Come si esegue il TEST DEL PANNOLINO nella valutazione dell’incontinenza urinaria?

A

Si applica un pannolino pre-pesato e si fanno bere 500ml di acqua al PZ.

Successivamente si chiede di aumentare la pressione addominale tramite movimento, tosse, salti, lavarsi le mani in acqua fredda.

Dopo 60min si rimuove il pannolino per pesarlo e calcolare la perdita urinaria.

20
Q

Come si esegue e cosa valuta l’UROFLUSSOMETRIA nell’incontinenza urinaria?

A

È l’esame più semplice e meno invasivo (non è necessario il catetere). Il PZ urina in un contenitore che calcola il flusso.

Il flusso normalmente ha un profilo a campana.

La velocità massima deve essere >15 (M) e 20 (F) mL/s.

ll tempo in cui si raggiunge deve essere <1/3 del tempo di flusso totale.

21
Q

Come si esegue e cosa valuta la CISTOMETRIA (o CISTOMANOMETRIA) nell’incontinenza urinaria?

A

Usa un catetere a doppio canale in vescica ed uno a singolo canale in vagina per misurare la pressione endo-addominale.

Si valutano:
- Sensibilità della vescica: immettendo acqua in vescica si chiede alla PZ quando avverte lo stimolo ad urinare
- Capacità totale
- Pressione
- Sinergia degli sfinteri ureterali.

In un tracciato patologico si evidenziano già a piccoli riempimenti dei picchi pressori non dovuti a colpi di tosse.

22
Q

ESAMI DI IMAGING per la diagnosi di incontinenza urinaria

A
  1. CISTOURETROGRAFIA MINZIONALE
    Analisi morfologica di vescica e pavimento pelvico.
  2. VIDEOURODINAMICA
    Combina l’aspetto pressorio con quello morfologico, infondendo mdc diluito.
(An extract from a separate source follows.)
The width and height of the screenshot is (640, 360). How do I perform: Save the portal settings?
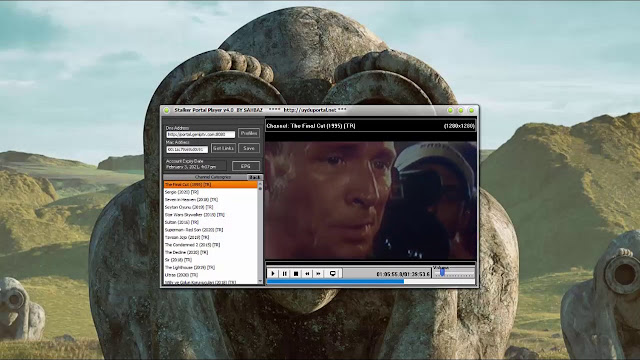tap(249, 148)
Più completo ma più costoso.
  3. CISTOSCOPIA
    Invasiva, ma talvolta necessaria per evidenziare tumori, calcoli o corpi estranei che possono essere causa di incontinenza.
23
Q

Che TERAPIA si effettua nell’incontinenza urinaria da urgenza?

A

Anticolinergici, che mirano a contenere l’iperattività del muscolo detrusore.

24
Q

Che TERAPIA si effettua nell’incontinenza urinaria da sforzo?

A

Differisce per sesso e gravità.

FEMMINA

  1. LIEVE: Riabilitazione perineale
    Migliora il tono uretrale e rafforza la muscolatura del pavimento pelvico. Si può eseguire anche con l’aiuto di biofeedback.
  2. MODERATA: Tecniche di compressione/sostegno dell’uretra
    Se l’uretra è risollevata in vagina così che subisca le pressioni addominali, si può riposizionare tramite l’uso di nastrini di propilene tramite un’incisione vaginale anteriore minima.
  3. GRAVE: Sling pubo-vaginale.
    Lembo da retto dell’addome si passa per via vaginale come fosse un nastro di propilene.

MASCHIO

  1. MODERATA: Sling trans-otturatorio
    È un dispositivo che si utilizza in presenza di ipermobilità dell’uretra membranosa ma con conservata funzione sfinterica. Generalmente si presenta post prostatectomia radicale. Si posiziona un nastro che viene suturato sotto al bulbo dell’uretra per farla uscire dai forami otturatori.
  2. GRAVE: Sfintere artificiale
    Molto efficace ma complesso e costoso. È costituito da una manichetta gonfiabile, una pompa e un serbatoio. A riposo si gonfia comprimendo costantemente l’uretra e garantendo la continenza.
    Si possono avere complicanze infiammatorie ed atrofia dell’uretra in seguito a continua compressione, con necessità di sostituzione con un’altra di maggior forza.